Task to carry out -
Show every line of the records that contains the string "info".

Provided entries -
+-------+
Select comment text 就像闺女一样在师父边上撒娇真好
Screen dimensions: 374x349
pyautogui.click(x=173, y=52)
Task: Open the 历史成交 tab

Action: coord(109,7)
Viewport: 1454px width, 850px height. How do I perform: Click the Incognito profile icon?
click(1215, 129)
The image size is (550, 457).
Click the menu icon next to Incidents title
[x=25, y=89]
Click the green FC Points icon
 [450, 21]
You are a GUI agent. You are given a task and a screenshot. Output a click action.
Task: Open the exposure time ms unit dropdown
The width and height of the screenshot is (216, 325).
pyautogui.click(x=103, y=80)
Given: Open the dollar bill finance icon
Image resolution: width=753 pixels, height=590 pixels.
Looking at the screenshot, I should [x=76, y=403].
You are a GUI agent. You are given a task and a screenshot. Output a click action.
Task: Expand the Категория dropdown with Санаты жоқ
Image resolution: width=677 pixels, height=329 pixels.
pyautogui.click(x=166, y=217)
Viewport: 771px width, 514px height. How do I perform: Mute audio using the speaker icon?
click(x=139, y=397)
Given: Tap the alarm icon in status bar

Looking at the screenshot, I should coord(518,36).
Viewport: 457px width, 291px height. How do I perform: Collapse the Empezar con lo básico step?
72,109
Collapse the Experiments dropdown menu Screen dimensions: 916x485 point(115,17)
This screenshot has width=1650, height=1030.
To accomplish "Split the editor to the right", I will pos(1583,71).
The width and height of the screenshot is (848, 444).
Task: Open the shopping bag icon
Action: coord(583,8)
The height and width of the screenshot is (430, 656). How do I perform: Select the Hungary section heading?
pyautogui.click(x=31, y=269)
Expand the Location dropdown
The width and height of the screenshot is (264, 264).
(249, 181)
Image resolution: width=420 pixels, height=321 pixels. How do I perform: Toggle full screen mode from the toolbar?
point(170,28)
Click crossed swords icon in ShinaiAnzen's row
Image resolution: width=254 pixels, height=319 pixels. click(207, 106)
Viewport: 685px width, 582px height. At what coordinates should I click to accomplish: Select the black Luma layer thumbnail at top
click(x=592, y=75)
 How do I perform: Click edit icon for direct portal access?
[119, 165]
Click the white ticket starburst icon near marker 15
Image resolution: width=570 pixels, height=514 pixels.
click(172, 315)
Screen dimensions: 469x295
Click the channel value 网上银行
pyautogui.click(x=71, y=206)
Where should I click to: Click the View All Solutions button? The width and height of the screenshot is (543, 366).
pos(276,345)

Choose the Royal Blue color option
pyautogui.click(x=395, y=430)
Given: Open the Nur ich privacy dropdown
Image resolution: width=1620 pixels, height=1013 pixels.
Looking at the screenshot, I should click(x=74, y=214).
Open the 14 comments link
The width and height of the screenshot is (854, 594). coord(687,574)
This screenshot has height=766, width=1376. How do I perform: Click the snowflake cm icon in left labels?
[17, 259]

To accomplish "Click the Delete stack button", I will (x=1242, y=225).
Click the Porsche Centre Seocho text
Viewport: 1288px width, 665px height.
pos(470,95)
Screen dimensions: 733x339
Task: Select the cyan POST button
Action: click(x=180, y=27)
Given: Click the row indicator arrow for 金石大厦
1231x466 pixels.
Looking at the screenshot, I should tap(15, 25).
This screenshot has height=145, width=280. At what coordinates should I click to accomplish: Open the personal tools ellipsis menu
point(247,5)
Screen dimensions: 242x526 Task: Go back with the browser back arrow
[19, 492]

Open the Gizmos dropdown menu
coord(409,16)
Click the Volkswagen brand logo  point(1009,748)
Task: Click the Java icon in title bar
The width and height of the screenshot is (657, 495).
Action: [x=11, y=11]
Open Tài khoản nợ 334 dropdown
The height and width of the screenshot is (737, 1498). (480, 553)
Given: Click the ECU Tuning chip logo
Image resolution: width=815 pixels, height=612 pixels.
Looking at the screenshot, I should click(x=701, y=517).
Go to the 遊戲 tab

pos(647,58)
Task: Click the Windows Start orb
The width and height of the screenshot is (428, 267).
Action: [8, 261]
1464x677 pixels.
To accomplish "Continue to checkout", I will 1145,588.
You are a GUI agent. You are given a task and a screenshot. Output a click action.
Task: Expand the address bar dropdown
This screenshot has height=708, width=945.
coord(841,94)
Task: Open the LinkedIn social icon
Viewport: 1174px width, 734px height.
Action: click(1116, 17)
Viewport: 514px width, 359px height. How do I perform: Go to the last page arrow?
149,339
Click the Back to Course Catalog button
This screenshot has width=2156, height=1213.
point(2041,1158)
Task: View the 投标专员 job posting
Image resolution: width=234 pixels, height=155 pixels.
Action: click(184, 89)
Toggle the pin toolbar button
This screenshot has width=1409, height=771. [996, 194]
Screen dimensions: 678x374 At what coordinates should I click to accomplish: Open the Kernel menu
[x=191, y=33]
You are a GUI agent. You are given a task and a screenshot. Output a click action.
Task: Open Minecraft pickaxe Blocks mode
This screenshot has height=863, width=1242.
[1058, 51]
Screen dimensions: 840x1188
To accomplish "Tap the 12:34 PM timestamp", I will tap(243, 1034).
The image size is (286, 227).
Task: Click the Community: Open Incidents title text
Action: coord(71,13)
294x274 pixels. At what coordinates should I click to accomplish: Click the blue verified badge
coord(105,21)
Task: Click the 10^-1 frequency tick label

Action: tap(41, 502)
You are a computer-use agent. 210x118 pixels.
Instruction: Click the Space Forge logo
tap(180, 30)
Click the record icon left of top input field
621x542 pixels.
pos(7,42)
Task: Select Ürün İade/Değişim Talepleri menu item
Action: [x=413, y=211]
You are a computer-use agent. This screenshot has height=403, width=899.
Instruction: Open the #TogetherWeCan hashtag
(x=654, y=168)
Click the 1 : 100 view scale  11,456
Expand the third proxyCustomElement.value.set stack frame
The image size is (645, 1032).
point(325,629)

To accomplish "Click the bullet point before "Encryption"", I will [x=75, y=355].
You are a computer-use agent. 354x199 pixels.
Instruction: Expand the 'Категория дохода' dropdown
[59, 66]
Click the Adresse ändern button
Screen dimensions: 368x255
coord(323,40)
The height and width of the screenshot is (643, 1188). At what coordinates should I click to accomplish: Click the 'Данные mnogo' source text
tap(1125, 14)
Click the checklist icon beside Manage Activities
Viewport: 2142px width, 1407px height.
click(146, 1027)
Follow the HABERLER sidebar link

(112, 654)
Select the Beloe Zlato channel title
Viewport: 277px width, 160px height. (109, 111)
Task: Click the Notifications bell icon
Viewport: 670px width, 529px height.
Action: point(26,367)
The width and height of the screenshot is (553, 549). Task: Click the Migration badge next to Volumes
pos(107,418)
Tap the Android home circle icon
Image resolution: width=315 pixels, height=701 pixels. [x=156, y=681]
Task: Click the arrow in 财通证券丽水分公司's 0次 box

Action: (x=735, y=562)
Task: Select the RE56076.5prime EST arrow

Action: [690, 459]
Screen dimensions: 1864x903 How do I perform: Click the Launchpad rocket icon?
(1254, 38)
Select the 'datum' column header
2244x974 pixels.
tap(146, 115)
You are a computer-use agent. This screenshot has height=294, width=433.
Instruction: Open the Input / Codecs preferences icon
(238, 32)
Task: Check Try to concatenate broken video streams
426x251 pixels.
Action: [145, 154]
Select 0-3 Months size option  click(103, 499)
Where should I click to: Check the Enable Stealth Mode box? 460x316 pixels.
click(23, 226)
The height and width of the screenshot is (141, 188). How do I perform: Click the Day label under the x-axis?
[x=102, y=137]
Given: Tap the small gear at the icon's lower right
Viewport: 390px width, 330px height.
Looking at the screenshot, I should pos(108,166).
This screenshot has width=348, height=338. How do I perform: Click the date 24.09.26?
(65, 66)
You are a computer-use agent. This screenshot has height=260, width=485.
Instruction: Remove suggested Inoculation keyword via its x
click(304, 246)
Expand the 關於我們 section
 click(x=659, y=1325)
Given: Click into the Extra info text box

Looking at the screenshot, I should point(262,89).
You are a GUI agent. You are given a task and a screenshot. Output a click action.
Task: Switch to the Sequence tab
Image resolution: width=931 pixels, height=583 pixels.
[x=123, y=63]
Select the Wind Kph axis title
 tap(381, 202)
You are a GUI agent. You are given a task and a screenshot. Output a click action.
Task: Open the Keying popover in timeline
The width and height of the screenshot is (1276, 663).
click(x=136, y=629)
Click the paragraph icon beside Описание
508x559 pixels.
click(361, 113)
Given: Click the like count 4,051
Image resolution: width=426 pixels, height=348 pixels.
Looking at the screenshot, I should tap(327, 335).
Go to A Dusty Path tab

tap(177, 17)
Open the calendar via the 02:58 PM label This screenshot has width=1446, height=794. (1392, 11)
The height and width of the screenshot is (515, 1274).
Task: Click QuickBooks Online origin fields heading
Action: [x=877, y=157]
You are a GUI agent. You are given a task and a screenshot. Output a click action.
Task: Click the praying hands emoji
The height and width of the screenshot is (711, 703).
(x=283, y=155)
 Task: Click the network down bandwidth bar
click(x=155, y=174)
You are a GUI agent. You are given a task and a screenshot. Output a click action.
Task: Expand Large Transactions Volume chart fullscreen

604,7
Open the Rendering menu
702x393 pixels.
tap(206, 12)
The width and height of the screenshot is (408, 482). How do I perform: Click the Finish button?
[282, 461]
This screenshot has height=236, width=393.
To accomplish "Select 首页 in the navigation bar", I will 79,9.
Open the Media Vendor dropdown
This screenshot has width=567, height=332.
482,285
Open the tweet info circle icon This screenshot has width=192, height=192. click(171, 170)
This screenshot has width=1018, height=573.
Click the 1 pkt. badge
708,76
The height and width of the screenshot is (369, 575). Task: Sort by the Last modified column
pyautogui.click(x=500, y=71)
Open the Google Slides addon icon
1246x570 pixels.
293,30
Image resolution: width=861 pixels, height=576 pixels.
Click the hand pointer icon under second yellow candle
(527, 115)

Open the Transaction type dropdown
+-------+
Answer -
Given: Click into the Extra info text box
Open the tweet info circle icon This screenshot has width=192, height=192. click(171, 170)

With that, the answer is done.